Hamlet Tibbs, assistant men’s basketball coach, juggles many roles with the program — scouting, recruiting, on-court coaching and working with “the bigs,” particularly forwards. Also essential within all of that, building relationships with the players and helping them grow not just as athletes, but as individuals. 

Tibbs’ own quest for personal growth and that of the athletes he works with were among his motivations for signing on with the new Coaching 4 Change (C4C) effort this summer. The initiative, led by Carmen Maciarello, head men’s basketball coach at Siena College, was inspired by the deaths of George Floyd and Breonna Taylor.
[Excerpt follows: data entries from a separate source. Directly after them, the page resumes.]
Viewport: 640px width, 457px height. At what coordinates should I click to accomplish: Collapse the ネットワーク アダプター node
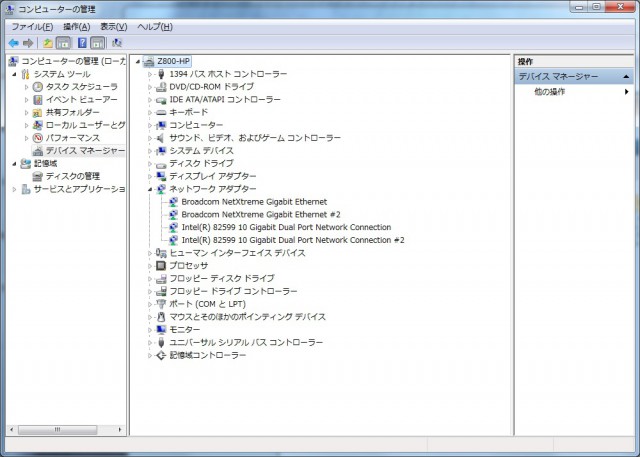150,189
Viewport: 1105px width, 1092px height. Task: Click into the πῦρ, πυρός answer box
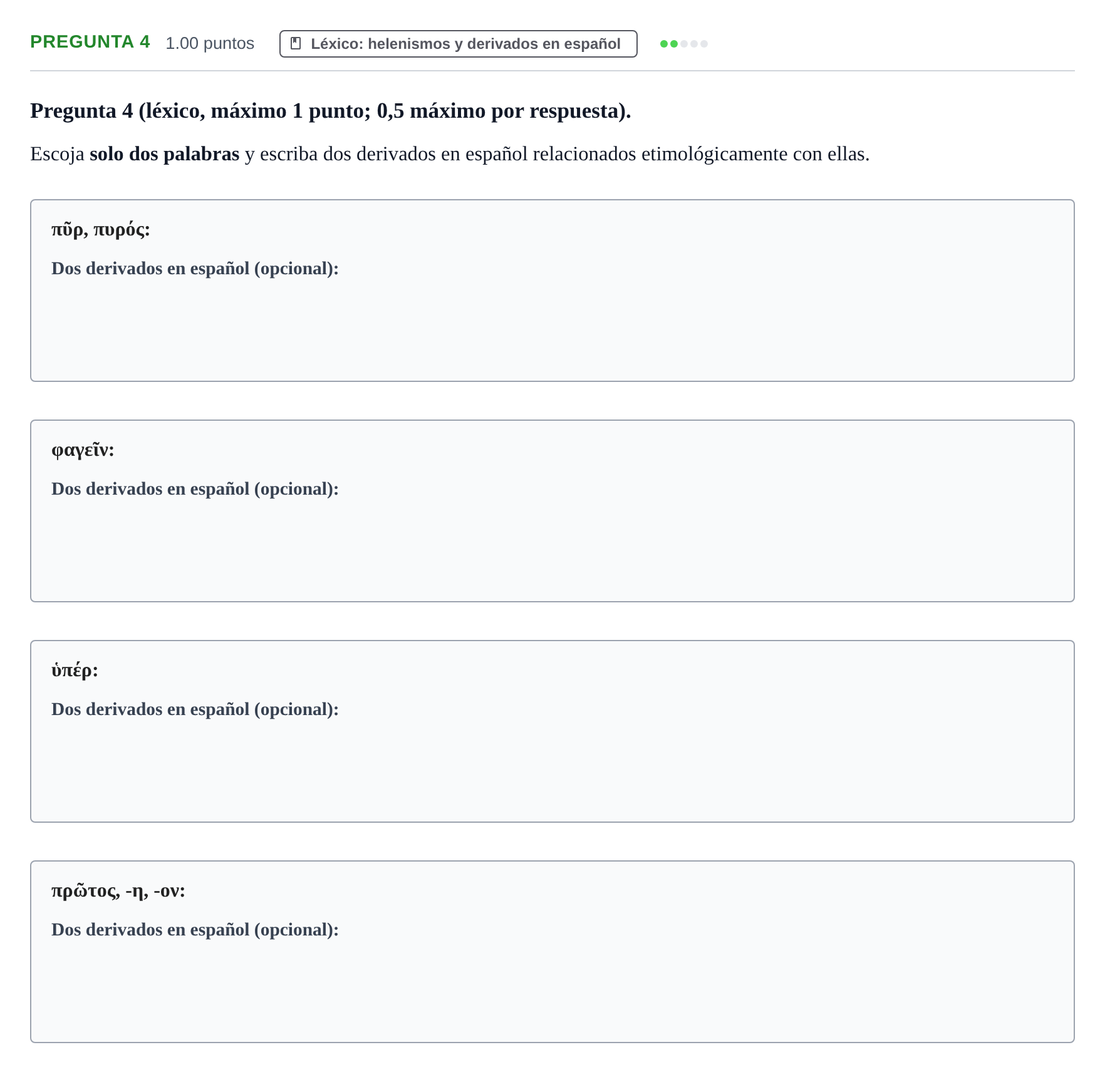coord(552,291)
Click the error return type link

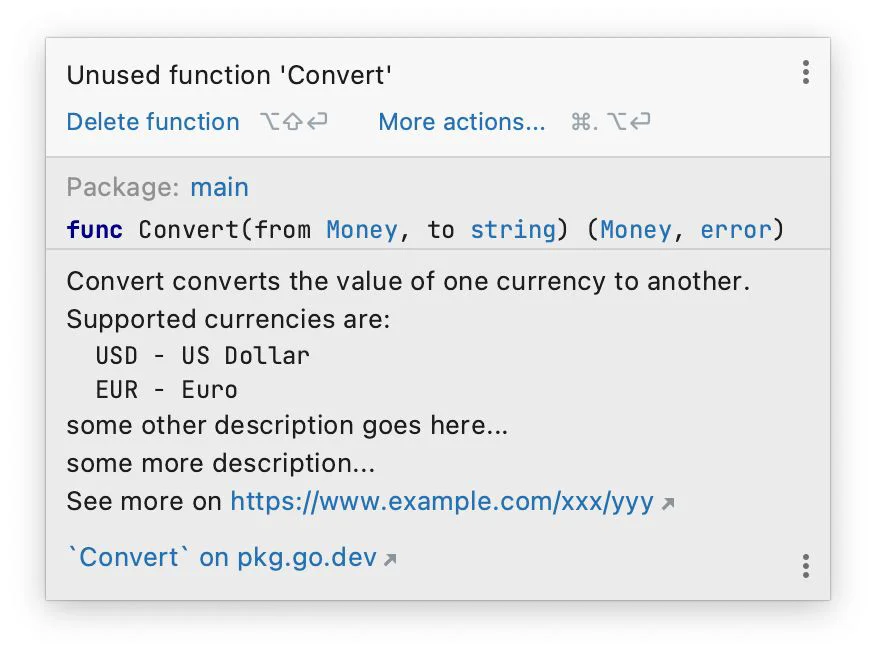click(736, 230)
C4C unites more than 100 college basketball coaches to engage, empower and educate student-athletes on issues of social injustice and systemic racism. 

“For me, personally, I just want to be able to continue to evolve as a coach, as a person, continue to educate myself on these social issues, so I can educate our student-athletes, be there to support them through their struggle and what they’re going through,” Tibbs says. 

A six-year veteran on Coach John Becker’s coaching staff, Tibbs played high school ball in Troy, New York, then attended Hudson Valley Community College. Knowing he wanted to coach at the Division I level someday, he continued his education at West Virginia University, drawn by the major in athletic coaching education. Working as a student team manager with the West Virginia’s men’s basketball program, Tibbs also had the opportunity to learn from college coaching great John Beilein.

Tibbs remembers his time at WVU as among the best years of his life, as the Mountaineers went to the NCAA Tournament’s Elite Eight in 2005 and Sweet Sixteen in 2006. (College basketball fans might remember the name Kevin Pittsnogle, a big guy with a funny name and a dead-eye with the baseline jumper, from those teams. Tibbs remembers rebounding for him in practices: “He was a sniper.”) 

Returning to Upstate New York post-graduation, Tibbs coached at Albany Academy and with the AAU Albany Rocks squad before Becker hired him to join his staff. 

At UVM, Tibbs has been a member of the Athletics Inclusive Excellence Committee, work that he notes is a natural mesh with C4C. With common goals, he can bridge ideas and initiatives between the two groups. Among the goals upon which C4C places particular importance, one is particularly apt at the moment: teaching the power of voting to advance equality. With pride, Tibbs notes that more than 60 of the programs involved with C4C have 100 percent of their players registered to vote.